[Records contained in a dataset]

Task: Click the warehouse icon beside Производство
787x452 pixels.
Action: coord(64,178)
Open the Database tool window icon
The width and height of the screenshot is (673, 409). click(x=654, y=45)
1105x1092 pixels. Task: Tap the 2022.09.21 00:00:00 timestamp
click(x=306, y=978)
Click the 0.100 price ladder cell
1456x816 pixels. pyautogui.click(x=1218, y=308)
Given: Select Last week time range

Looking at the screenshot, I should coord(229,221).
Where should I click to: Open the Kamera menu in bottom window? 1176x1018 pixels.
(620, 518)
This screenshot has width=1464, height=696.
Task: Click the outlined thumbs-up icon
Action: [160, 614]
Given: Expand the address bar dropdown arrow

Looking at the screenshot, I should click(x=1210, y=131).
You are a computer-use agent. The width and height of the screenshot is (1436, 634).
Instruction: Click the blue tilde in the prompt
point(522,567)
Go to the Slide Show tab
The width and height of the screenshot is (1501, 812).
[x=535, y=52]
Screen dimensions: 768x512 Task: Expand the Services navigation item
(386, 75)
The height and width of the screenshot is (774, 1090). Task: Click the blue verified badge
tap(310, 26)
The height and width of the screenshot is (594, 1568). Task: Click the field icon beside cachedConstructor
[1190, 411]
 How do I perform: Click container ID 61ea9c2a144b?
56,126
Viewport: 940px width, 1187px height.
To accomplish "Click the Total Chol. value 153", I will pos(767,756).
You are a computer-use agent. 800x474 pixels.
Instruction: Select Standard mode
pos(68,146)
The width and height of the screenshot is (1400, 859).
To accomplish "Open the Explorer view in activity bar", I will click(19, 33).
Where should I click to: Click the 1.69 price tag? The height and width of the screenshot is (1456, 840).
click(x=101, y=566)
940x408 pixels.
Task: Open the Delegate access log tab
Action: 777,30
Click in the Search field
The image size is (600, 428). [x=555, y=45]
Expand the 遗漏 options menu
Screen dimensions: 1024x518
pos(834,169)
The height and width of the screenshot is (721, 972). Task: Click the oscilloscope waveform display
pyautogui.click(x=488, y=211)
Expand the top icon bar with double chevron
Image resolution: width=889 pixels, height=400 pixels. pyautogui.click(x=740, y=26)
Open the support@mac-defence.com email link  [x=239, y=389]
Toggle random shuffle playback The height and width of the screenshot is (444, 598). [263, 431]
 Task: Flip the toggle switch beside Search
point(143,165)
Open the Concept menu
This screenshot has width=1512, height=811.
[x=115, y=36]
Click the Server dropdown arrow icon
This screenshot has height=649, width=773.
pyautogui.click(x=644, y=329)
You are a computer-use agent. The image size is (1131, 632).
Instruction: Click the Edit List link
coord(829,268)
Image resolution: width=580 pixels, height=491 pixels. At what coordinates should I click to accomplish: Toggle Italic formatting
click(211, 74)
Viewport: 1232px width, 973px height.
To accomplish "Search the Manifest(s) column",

▶ **Objective**
Recast every item above as a numbered list, skipping any blank lines.

▶ **Response to this task**
1. Task: Click the warehouse icon beside Производство
2. 787x452 pixels.
3. Action: coord(64,178)
4. Open the Database tool window icon
5. The width and height of the screenshot is (673, 409). click(x=654, y=45)
6. 1105x1092 pixels. Task: Tap the 2022.09.21 00:00:00 timestamp
7. click(x=306, y=978)
8. Click the 0.100 price ladder cell
9. 1456x816 pixels. pyautogui.click(x=1218, y=308)
10. Given: Select Last week time range
11. Looking at the screenshot, I should coord(229,221).
12. Where should I click to: Open the Kamera menu in bottom window? 1176x1018 pixels.
13. (620, 518)
14. This screenshot has width=1464, height=696.
15. Task: Click the outlined thumbs-up icon
16. Action: [160, 614]
17. Given: Expand the address bar dropdown arrow
18. Looking at the screenshot, I should click(x=1210, y=131).
19. You are a computer-use agent. The width and height of the screenshot is (1436, 634).
20. Instruction: Click the blue tilde in the prompt
21. point(522,567)
22. Go to the Slide Show tab
23. The width and height of the screenshot is (1501, 812).
24. [x=535, y=52]
25. Screen dimensions: 768x512 Task: Expand the Services navigation item
26. (386, 75)
27. The height and width of the screenshot is (774, 1090). Task: Click the blue verified badge
28. tap(310, 26)
29. The height and width of the screenshot is (594, 1568). Task: Click the field icon beside cachedConstructor
30. [1190, 411]
31.  How do I perform: Click container ID 61ea9c2a144b?
32. 56,126
33. Viewport: 940px width, 1187px height.
34. To accomplish "Click the Total Chol. value 153", I will pos(767,756).
35. You are a computer-use agent. 800x474 pixels.
36. Instruction: Select Standard mode
37. pos(68,146)
38. The width and height of the screenshot is (1400, 859).
39. To accomplish "Open the Explorer view in activity bar", I will click(19, 33).
40. Where should I click to: Click the 1.69 price tag? The height and width of the screenshot is (1456, 840).
41. click(x=101, y=566)
42. 940x408 pixels.
43. Task: Open the Delegate access log tab
44. Action: 777,30
45. Click in the Search field
46. The image size is (600, 428). [x=555, y=45]
47. Expand the 遗漏 options menu
48. Screen dimensions: 1024x518
49. pos(834,169)
50. The height and width of the screenshot is (721, 972). Task: Click the oscilloscope waveform display
51. pyautogui.click(x=488, y=211)
52. Expand the top icon bar with double chevron
53. Image resolution: width=889 pixels, height=400 pixels. pyautogui.click(x=740, y=26)
54. Open the support@mac-defence.com email link  [x=239, y=389]
55. Toggle random shuffle playback The height and width of the screenshot is (444, 598). [263, 431]
56.  Task: Flip the toggle switch beside Search
57. point(143,165)
58. Open the Concept menu
59. This screenshot has width=1512, height=811.
60. [x=115, y=36]
61. Click the Server dropdown arrow icon
62. This screenshot has height=649, width=773.
63. pyautogui.click(x=644, y=329)
64. You are a computer-use agent. The image size is (1131, 632).
65. Instruction: Click the Edit List link
66. coord(829,268)
67. Image resolution: width=580 pixels, height=491 pixels. At what coordinates should I click to accomplish: Toggle Italic formatting
68. click(211, 74)
69. Viewport: 1232px width, 973px height.
70. To accomplish "Search the Manifest(s) column",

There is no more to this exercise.